What the task requires: Please return only the lines from the one holding "Task: Open the APP-0000 application link" through the one holding "You are a GUI", exactly as they appear in the records below, both ends included.

Records supplied:
◇ ◇ ◇
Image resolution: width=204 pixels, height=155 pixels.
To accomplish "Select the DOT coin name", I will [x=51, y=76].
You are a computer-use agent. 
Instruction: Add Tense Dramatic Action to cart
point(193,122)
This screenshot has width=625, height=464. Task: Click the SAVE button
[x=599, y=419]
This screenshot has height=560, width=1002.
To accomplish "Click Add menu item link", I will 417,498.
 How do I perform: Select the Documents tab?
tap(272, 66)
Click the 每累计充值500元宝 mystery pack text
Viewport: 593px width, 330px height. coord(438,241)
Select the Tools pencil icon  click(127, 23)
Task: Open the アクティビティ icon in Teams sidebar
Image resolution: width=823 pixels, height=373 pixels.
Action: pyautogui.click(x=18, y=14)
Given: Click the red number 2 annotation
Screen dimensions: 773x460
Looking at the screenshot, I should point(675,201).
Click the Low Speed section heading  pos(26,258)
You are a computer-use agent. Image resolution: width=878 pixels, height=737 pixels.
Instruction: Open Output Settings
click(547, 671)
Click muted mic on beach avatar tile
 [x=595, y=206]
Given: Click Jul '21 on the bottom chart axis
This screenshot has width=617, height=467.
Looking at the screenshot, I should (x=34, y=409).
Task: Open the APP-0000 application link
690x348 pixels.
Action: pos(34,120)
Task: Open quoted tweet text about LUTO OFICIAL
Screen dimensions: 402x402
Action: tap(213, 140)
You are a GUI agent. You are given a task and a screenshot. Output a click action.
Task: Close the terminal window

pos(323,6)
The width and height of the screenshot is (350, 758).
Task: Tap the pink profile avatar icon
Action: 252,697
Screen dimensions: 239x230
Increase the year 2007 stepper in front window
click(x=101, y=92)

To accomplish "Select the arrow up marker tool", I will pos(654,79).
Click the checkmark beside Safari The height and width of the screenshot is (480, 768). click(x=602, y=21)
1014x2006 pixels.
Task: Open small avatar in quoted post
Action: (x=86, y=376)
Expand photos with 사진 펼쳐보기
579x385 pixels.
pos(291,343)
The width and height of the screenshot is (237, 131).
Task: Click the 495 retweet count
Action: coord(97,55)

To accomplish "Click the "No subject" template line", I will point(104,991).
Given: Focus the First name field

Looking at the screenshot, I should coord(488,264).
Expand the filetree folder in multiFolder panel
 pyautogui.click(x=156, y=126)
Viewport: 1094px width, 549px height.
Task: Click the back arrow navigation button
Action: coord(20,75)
◇ ◇ ◇
Response for this exercise:
Task: Open the APP-0000 application link
690x348 pixels.
Action: pos(34,120)
Task: Open quoted tweet text about LUTO OFICIAL
Screen dimensions: 402x402
Action: tap(213, 140)
You are a GUI agent. You are given a task and a screenshot. Output a click action.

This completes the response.